▶ **Supplied passage**:
++++
ONI used the Raydist (Loran-like) and SHORAN (uhf pulsed thing) systems for navigation to drilling rigs and well heads in the Gulf of Mexico. Their service was expensive, and included an operator with every system. I bet GPS sure whacked them. Luckily, they had another division, OHI, Offshore Helicopters Inc.
I think there are still a few LORAN nets working.
John
Rich, thanks for posting one of the more thought provoking question that I've read in recent years on sci.physics.
As Sam has pointed out, I believe that GPS relies rather heavily on WGS-84 datum, which also is the datum used on the current generation of navigational charts in use, and the delineation of state, national, and international boundaries. Lat-Lon reference points or benchmarks exist at a number of major observatories both in the US and distributed througout the globe.
The calibration basis for WGS-84 is interesting in itself, and is based upon an update of WGS-60 data supplied using very high precision surveying methodology that replaced the use of physical survey chain measurement with electronic chains. (This was prior to the availability of laser based survey equipment.)
++++
▶ **Source material**:
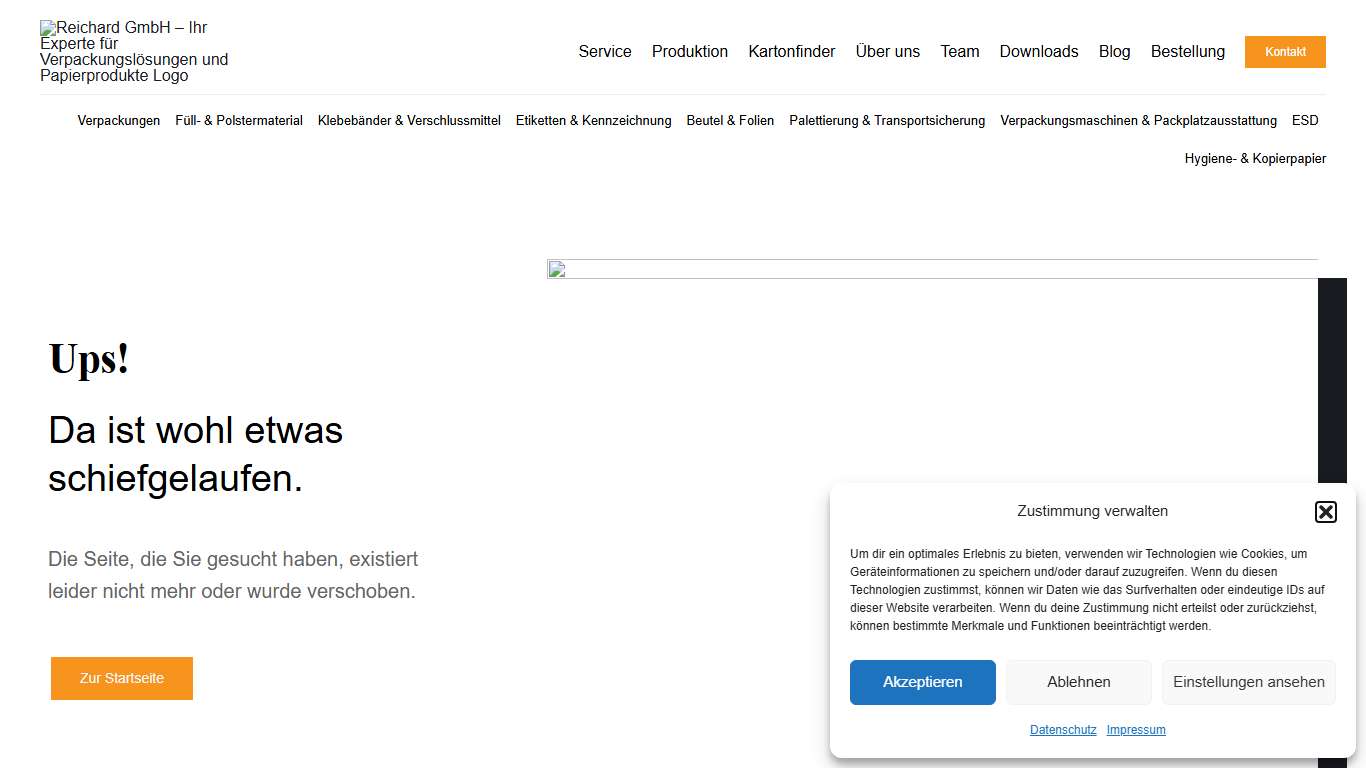Click Akzeptieren to accept cookies

[922, 682]

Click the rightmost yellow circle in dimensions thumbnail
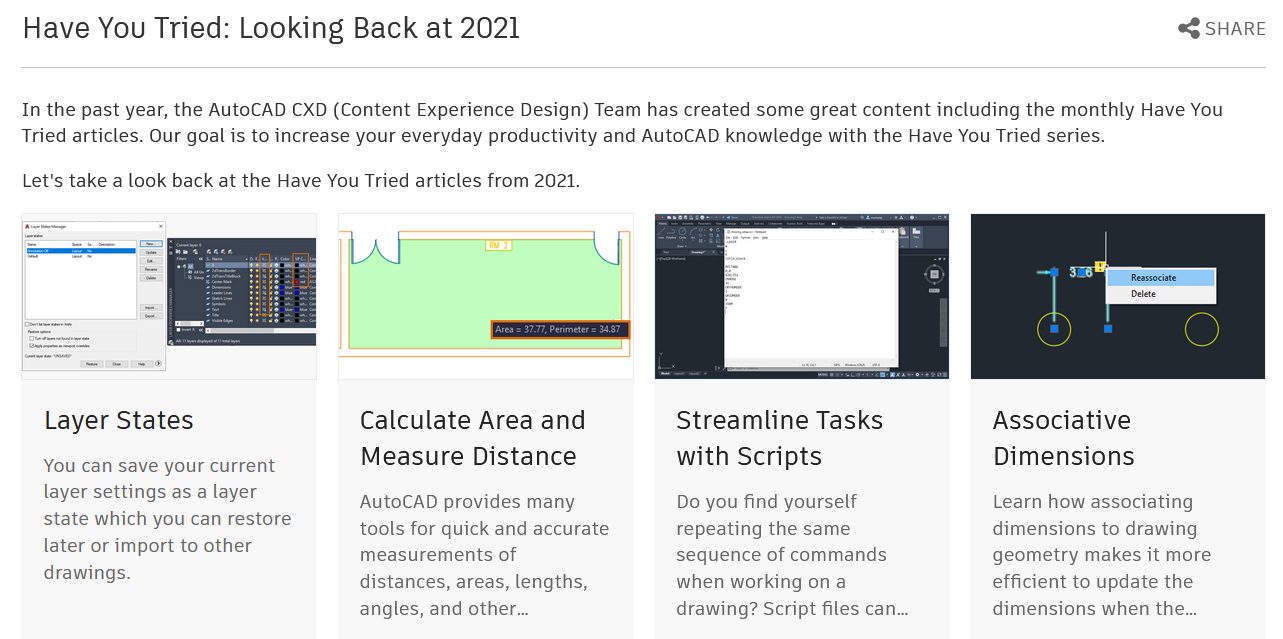[1201, 329]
++++
▶ **Exercise tasks**:
A. In the navigation forum thread, which two systems did ONI use to navigate to drilling rigs and well heads in the Gulf of Mexico?
B. Carry on the navigation forum thread from its final sentence.
The lines have nothing to do with the navigation forum thread.

▶ **Results for each task**:
A. Raydist and SHORAN.

B.
Some of us are old enough to remember seeing being done in the areas where we lived, although the purpose (other than to precisely fix international borders) was somewhat murky. I remember that it involved building a number of large, steel, towers that were later removed and relocated elsewhere. I have no idea how the measurements were made, but they either employed optical or electronic means. What later was revealed to the public related only to a comparision to the Lewis and Clark survey and how amazingly accurate the Lewis and Clark datum was, their benchmarks often being off only by a few yards, or in some cases only a few feet!
Your question is also interesting for a totally different reason, and it points to the fact that you are likely either an engineer, physical scientist, or a student in the field. You evidently realize the difference between "precision" an "accuracy", while very few laymen do. No one doubts that GPS is capable of a great deal of accuracy, and can deliver location coordinates to almost any called for number of decimal places. It is a system capable of great precision, and most people understand this. What you are questioning is it "accuracy", and how that accuracy is obtained.
With GPS, accuracy is determine largely based upon the primary reference benchmarks, and is therefore has a maximum accuracy that can be no greater than the positional accuracy the benchmarks upon which it is based or calibrated. All GPS locations, other than at the refence benchmarks, are determined interpolation, hence can be very precise, yet still slightly inaccurate. The question becomes, how inaccurate is GPS; how is this inaccuracy quantified; and how is the accuracy improved?
Harry C.
Whoops, that post contained some wording that can lead readers a very incorrect picture of the GPS system.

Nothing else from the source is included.